**** Pagina ****
Un cortile per correre
DA GAZZETTA FILOSOFICA (Di Valentina Chiarle)
Bambini e bambine, ragazze e ragazzi, ma anche gli adulti hanno diritto a un cortile per correre. Per inciampare e rialzarsi, per camminare in equilibrio e testare le proprie capacità. Passeggiare senza una meta per ritornare sulla soglia di casa arricchiti e cambiati. Oggi gli spazi abitati, gli agglomerati urbani, gli spazi interni ed esterni, mettono a dura prova il “diritto alla strada”, il “diritto al fuori”. Viene meno la preziosa possibilità di vivere lo spazio senza una precisa strutturazione, senza una segnaletica orizzontale che debba forzatamente direzionare i nostri passi, senza il sentirsi urlare alla schiena: “non correre!”.
**** Contenuto del dataset ****
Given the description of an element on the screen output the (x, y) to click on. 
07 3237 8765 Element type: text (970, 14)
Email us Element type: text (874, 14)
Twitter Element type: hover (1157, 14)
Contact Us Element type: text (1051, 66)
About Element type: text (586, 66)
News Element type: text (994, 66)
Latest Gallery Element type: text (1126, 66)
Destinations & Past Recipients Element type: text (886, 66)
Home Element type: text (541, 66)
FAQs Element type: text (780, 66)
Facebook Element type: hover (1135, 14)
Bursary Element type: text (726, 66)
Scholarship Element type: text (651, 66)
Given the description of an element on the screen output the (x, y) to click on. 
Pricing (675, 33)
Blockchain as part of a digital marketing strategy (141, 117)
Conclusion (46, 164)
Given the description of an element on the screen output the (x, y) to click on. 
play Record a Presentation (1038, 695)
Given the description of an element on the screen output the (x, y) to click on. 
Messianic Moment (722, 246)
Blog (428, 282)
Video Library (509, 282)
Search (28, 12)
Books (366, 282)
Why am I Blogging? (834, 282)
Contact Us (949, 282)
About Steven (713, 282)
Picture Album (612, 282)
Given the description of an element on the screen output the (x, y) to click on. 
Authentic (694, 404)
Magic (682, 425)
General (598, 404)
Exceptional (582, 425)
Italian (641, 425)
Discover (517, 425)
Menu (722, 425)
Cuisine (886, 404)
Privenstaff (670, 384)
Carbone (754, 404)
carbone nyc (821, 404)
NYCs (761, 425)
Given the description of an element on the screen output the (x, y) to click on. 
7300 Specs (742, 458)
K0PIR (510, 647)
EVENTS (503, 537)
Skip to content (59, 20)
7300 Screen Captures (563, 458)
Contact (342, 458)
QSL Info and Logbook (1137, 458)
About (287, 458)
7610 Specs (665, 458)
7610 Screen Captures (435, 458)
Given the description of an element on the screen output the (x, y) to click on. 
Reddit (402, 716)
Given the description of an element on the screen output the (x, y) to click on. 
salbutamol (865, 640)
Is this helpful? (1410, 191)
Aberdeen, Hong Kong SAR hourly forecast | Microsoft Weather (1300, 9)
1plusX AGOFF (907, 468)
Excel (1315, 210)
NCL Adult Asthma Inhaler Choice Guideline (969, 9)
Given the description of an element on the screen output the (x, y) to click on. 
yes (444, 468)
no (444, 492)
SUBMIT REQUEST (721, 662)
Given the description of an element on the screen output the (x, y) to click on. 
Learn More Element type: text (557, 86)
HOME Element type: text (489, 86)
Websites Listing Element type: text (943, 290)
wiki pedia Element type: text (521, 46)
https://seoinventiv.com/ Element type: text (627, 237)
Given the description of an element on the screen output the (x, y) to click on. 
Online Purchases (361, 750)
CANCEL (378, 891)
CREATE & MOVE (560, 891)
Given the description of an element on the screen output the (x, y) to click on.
****
Compiti dell'esercizio:
1. Elenca tutte le categorie di persone che, secondo la pagina, hanno diritto a un cortile per correre.
2. Rispondi alle seguenti domande sulla pagina:
(a) Da quale testata proviene il testo?
(b) Quali due diritti, citati tra virgolette, vengono messi a dura prova?
(c) Quale frase ci si sente urlare alla schiena?

Risposte complete:
1.
bambini
bambine
ragazze
ragazzi
adulti

2.
(a) Gazzetta Filosofica
(b) Il “diritto alla strada” e il “diritto al fuori”
(c) “non correre!”